▶ _ZIEL 1_
Zähle alle Maßnahmen auf, die der Text zur Nationalen Stelle zur Verhütung von Folter für diese Stelle fordert.

(ots) - Anlässlich des Internationalen Tags des
Folteropfers erklärt Petra Follmar-Otto, Leiterin der Abteilung
Menschenrechtspolitik Inland/Europa:
"Die Vereinten Nationen haben bei der Überprüfung der Umsetzung
des Zusatzprotokolls zur UN-Antifolterkonvention in Deutschland in
ungewöhnlich scharfer Form darauf hingewiesen, dass die 'Nationale
Stelle zur Verhütung von Folter' in Wiesbaden die völkerrechtlichen
Anforderungen nicht erfüllt.
Der Bericht des UN-Unterausschusses zur Verhütung von Folter (SPT)
von 2013 hat das Dilemma der Nationalen Stelle klar zu Tage gebracht:
Sie ist eine Stelle mit einem umfassenden Auftrag, den sie aber
aufgrund ihrer Ausgestaltung und geringen finanziellen Ausstattung
unmöglich erfüllen kann. Angesichts des absoluten Verbots von Folter
und Misshandlung und der daraus resultierenden Notwendigkeit
wirksamer Prävention ist dies ein erschreckender Befund. Bislang sind
grundlegende Konsequenzen in Deutschland ausgeblieben.
Bundesregierung und Bundesländer sollten deshalb jetzt die
personellen und finanziellen Ressourcen der Nationalen Stelle
stufenweise erheblich verstärken und das Prinzip der Ehrenamtlichkeit
der Mitglieder aufheben. Das Besetzungsverfahren für die Stelle
sollte transparent und unter Einbeziehung der Zivilgesellschaft
ausgestaltet und die Verpflichtung zur multidisziplinären,
vielfältigen und geschlechtergerechten Besetzung der Stelle
festgeschrieben werden.

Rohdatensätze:
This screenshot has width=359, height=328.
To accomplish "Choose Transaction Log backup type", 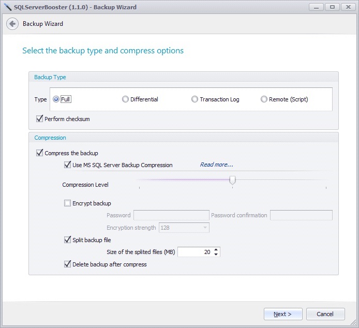I will (195, 99).
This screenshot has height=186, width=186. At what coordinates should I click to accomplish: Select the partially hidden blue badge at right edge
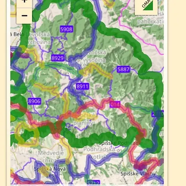[x=157, y=114]
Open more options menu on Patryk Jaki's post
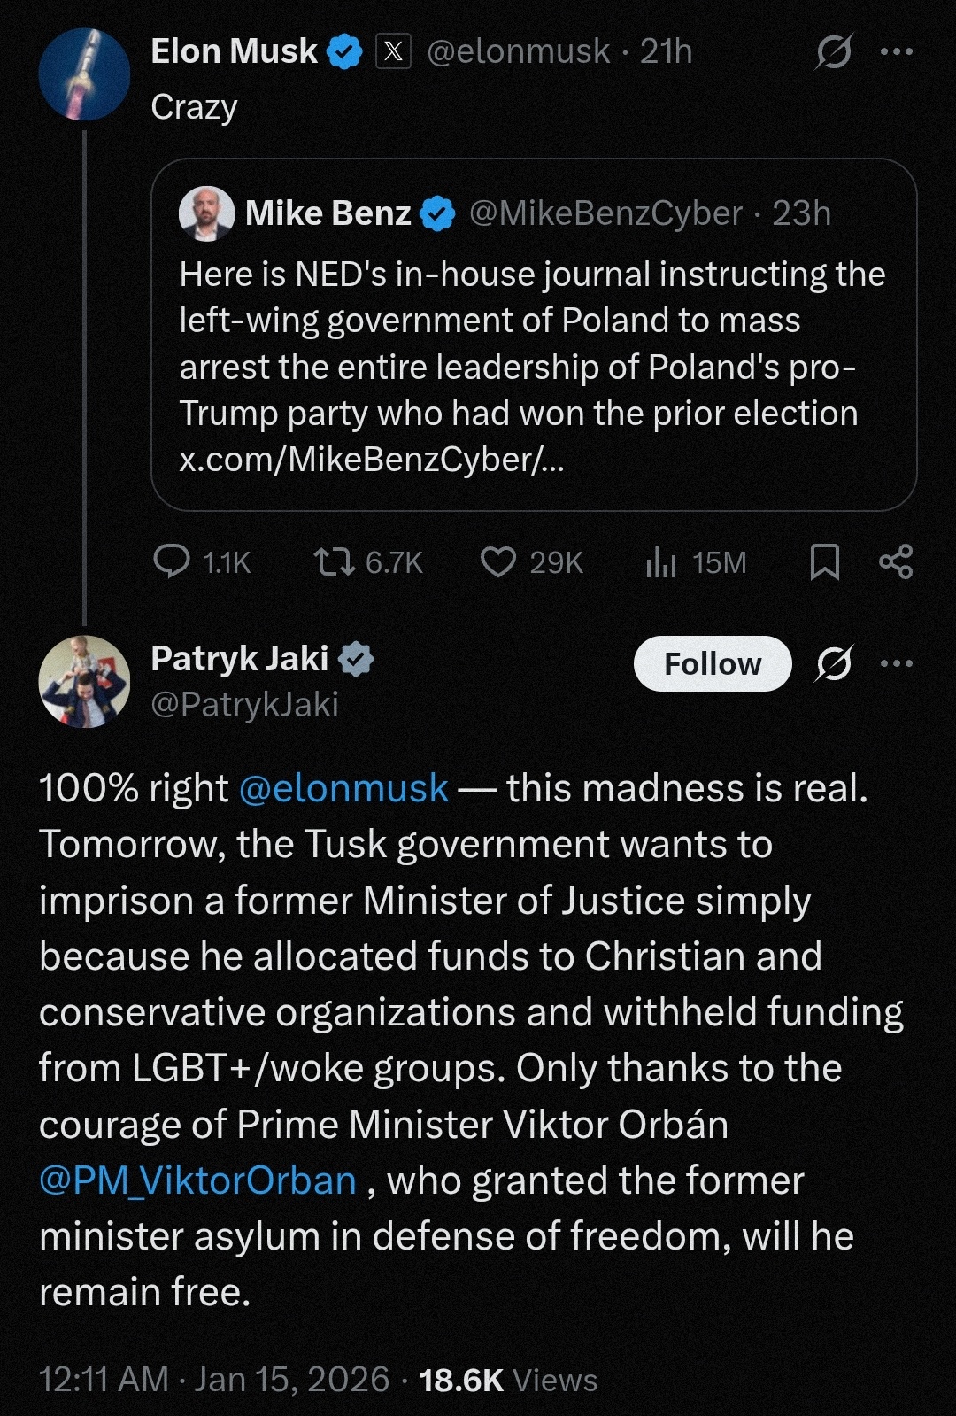Viewport: 956px width, 1416px height. pyautogui.click(x=897, y=663)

▶ _ZIEL 2_
Ermittle jede Zeile in den Datensätzen, in der das Wort "This" steht, und gib diese Zeilen unverändert wieder.

▶ _VOLLSTÄNDIGE ANTWORT 1_
- Die personellen und finanziellen Ressourcen der Nationalen Stelle stufenweise erheblich verstärken.
- Das Prinzip der Ehrenamtlichkeit der Mitglieder aufheben.
- Das Besetzungsverfahren transparent und unter Einbeziehung der Zivilgesellschaft ausgestalten.
- Die Verpflichtung zur multidisziplinären, vielfältigen und geschlechtergerechten Besetzung der Stelle festschreiben.

▶ _VOLLSTÄNDIGE ANTWORT 2_
This screenshot has width=359, height=328.
This screenshot has height=186, width=186. At what coordinates should I click to accomplish: Select the partially hidden blue badge at right edge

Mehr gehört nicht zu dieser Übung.